Experimental investigation on the effect of fluid–structure interaction on unsteady cavitating flows around flexible and stiff hydrofoils

We experimentally investigated the effect of fluid–structure interaction on unsteady cavitating flows around flexible and stiff National Advisory Committee for Aeronautics 0015 hydrofoils in a low-pressure cavitation tunnel. We analyzed the cavitating dynamics by capturing the cavitation dynamics using two high-speed cameras at different cavitating regimes on the surface of the hydrofoils, made of polyvinyl chloride, brass, and aluminum.
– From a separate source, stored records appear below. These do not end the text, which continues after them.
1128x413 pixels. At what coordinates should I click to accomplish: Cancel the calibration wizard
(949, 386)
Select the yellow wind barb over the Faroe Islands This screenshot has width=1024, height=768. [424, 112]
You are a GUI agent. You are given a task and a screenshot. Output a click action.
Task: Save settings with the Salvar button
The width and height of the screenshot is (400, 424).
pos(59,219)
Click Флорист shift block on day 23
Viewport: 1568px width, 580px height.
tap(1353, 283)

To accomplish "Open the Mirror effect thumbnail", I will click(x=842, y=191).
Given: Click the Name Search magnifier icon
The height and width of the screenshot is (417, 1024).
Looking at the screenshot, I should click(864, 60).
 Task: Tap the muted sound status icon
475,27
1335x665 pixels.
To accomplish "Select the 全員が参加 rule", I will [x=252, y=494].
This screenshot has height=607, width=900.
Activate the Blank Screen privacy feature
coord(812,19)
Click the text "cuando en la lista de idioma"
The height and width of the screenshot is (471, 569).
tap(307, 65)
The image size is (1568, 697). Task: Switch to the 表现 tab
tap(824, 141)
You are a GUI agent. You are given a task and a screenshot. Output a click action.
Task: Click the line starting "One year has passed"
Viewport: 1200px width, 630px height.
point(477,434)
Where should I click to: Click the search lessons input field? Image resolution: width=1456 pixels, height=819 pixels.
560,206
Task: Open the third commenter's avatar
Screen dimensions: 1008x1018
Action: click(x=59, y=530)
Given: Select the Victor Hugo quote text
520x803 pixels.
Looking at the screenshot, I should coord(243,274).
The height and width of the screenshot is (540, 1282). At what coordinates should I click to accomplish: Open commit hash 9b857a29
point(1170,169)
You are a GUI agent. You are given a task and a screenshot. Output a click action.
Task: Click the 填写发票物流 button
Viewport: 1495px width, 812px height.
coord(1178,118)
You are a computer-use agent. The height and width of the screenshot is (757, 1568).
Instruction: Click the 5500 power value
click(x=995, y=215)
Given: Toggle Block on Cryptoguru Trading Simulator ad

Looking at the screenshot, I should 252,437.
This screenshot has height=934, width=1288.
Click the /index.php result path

We then measured the associated structural deformations in specific cavitation regime such as cloud and partial cavitation dynamics, using a digital image correlation technique. The hydrofoil's angle of attack was set to 10°, and the flow's Reynolds number was adjusted to 0.6 × 106. Results showed that the cavity's shedding frequency on the flexible hydrofoil shifted faster to a higher frequency than on the stiff hydrofoils under similar cavitating conditions. The flexible hydrofoil underwent strong structural oscillations at the low cavitation number for the cloud cavitation regime. The associated amplitudes of the vibration were about 20 times higher than those of the hydrofoil made of brass. It was observed that the fluid–structure interaction can significantly affect the cavitation-induced vibration of the flexible hydrofoil.